Dataset entries

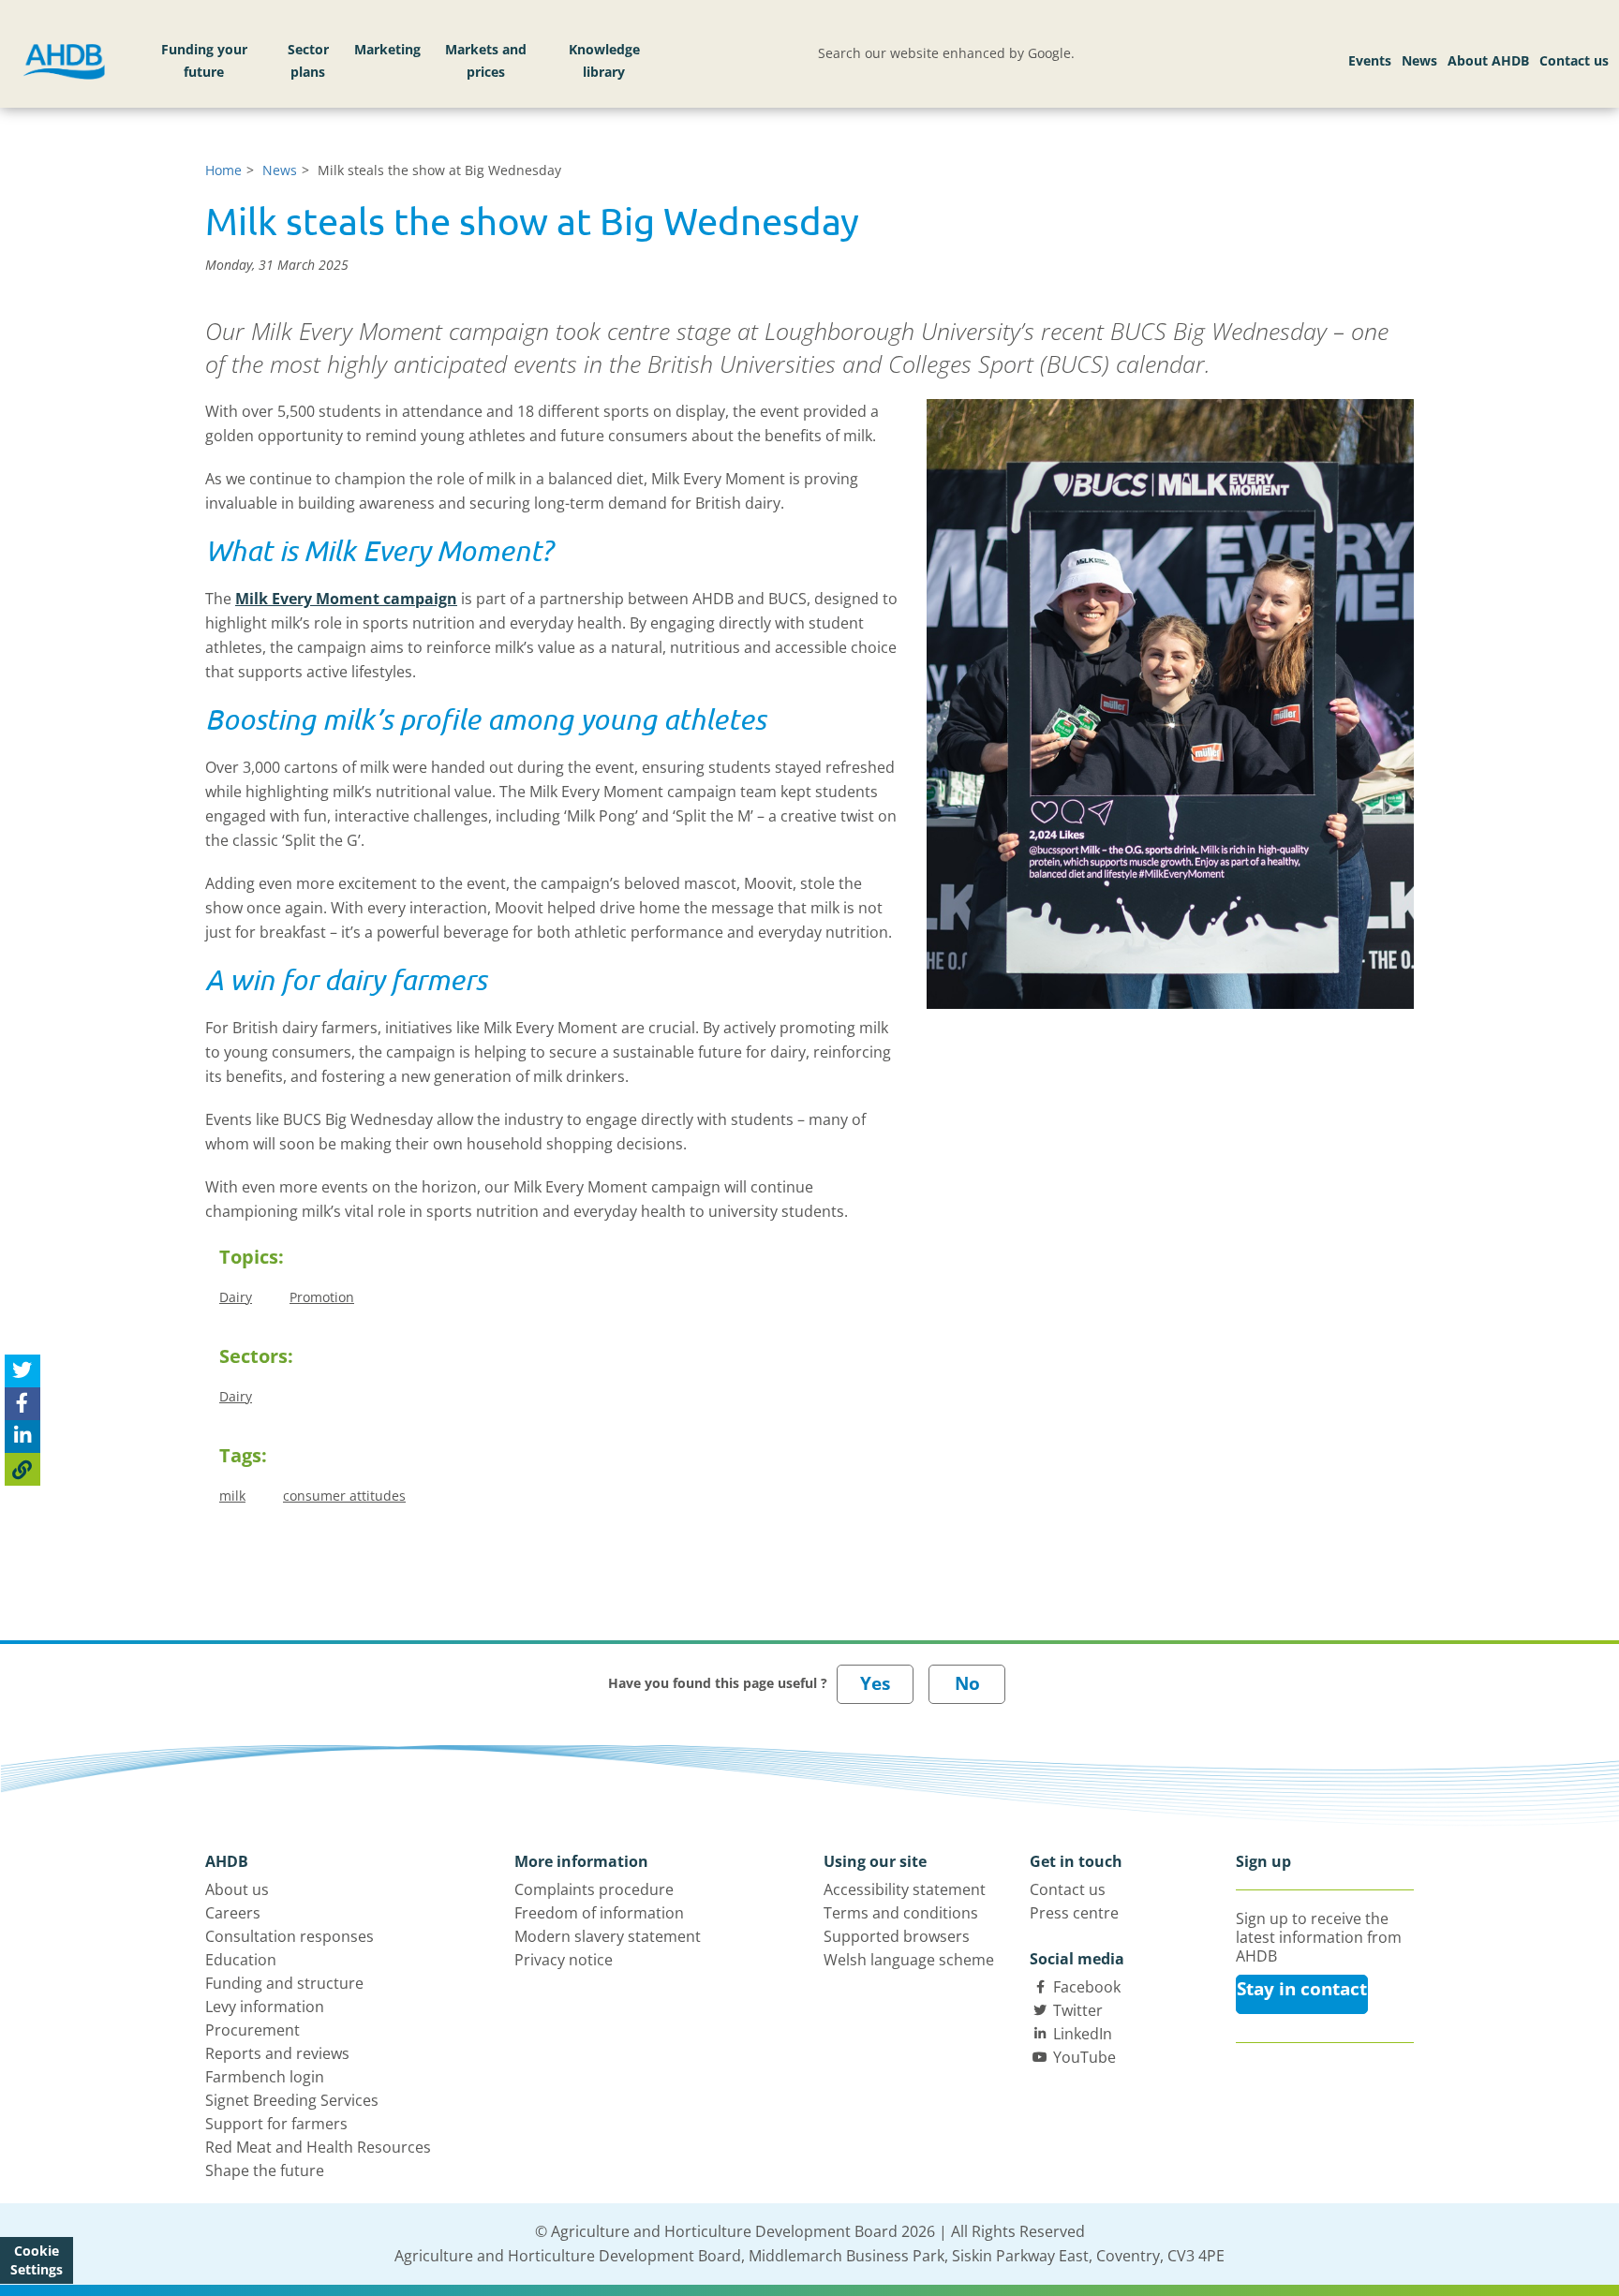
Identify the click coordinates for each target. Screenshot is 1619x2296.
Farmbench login (264, 2076)
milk (232, 1495)
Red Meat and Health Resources (318, 2147)
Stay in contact (1302, 1989)
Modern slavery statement (607, 1936)
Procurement (252, 2030)
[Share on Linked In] (22, 1435)
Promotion (322, 1297)
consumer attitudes (344, 1495)
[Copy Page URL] (22, 1468)
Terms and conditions (901, 1913)
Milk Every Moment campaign (346, 598)
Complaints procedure (594, 1889)
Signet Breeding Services (292, 2100)
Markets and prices (486, 60)
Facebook (1087, 1987)
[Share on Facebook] (22, 1402)
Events (1369, 60)
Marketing (387, 49)
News (1419, 60)
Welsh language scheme (909, 1959)
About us (237, 1889)
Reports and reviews (277, 2053)
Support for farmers (276, 2123)
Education (240, 1959)
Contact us (1574, 60)
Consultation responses (289, 1936)
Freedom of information (599, 1913)
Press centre (1074, 1913)
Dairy (235, 1297)
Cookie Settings (36, 2260)
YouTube (1084, 2057)
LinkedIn (1082, 2033)
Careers (232, 1913)
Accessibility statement (905, 1889)
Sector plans (308, 60)
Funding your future (204, 60)
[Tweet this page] (22, 1370)
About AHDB (1488, 60)
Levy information (264, 2006)
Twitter (1078, 2010)
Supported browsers (897, 1936)
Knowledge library (604, 60)
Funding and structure (284, 1983)
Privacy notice (563, 1959)
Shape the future (264, 2170)
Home (223, 170)
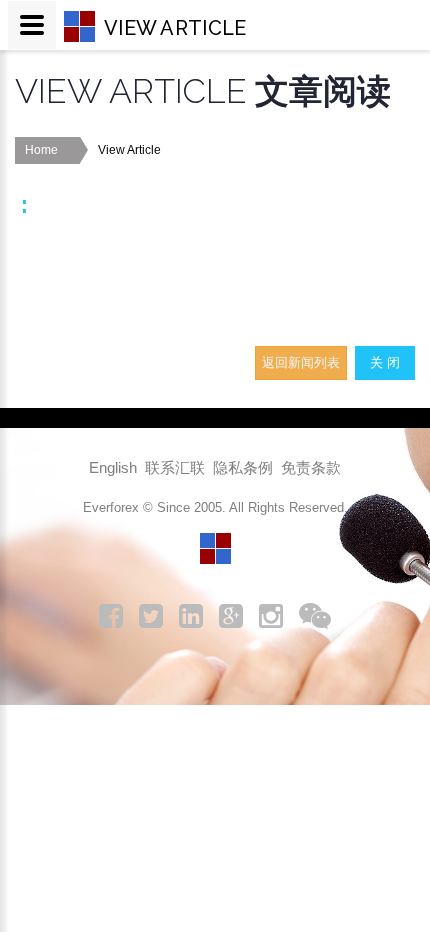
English (113, 467)
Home (41, 150)
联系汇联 (175, 467)
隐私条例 (243, 467)
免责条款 (311, 467)
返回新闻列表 (301, 362)
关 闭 (385, 362)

Work task => Pictures are not part of the copy. Return every record exactly.

Answer to this problem =>
Identify the click coordinates for each target. Screenshot is 1619x2296.
Farmbench login (264, 2076)
milk (232, 1495)
Red Meat and Health Resources (318, 2147)
Stay in contact (1302, 1989)
Modern slavery statement (607, 1936)
Procurement (252, 2030)
[Share on Linked In] (22, 1435)
Promotion (322, 1297)
consumer attitudes (344, 1495)
[Copy Page URL] (22, 1468)
Terms and conditions (901, 1913)
Milk Every Moment campaign (346, 598)
Complaints procedure (594, 1889)
Signet Breeding Services (292, 2100)
Markets and prices (486, 60)
Facebook (1087, 1987)
[Share on Facebook] (22, 1402)
Events (1369, 60)
Marketing (387, 49)
News (1419, 60)
Welsh language scheme (909, 1959)
About us (237, 1889)
Reports and reviews (277, 2053)
Support for farmers (276, 2123)
Education (240, 1959)
Contact us (1574, 60)
Consultation responses (289, 1936)
Freedom of information (599, 1913)
Press centre (1074, 1913)
Dairy (235, 1297)
Cookie Settings (36, 2260)
YouTube (1084, 2057)
LinkedIn (1082, 2033)
Careers (232, 1913)
Accessibility statement (905, 1889)
Sector plans (308, 60)
Funding your future (204, 60)
[Tweet this page] (22, 1370)
About AHDB (1488, 60)
Levy information (264, 2006)
Twitter (1078, 2010)
Supported browsers (897, 1936)
Knowledge library (604, 60)
Funding and structure (284, 1983)
Privacy notice (563, 1959)
Shape the future (264, 2170)
Home (223, 170)
English (113, 467)
Home (41, 150)
联系汇联 (175, 467)
隐私条例 (243, 467)
免责条款 (311, 467)
返回新闻列表 (301, 362)
关 闭 (385, 362)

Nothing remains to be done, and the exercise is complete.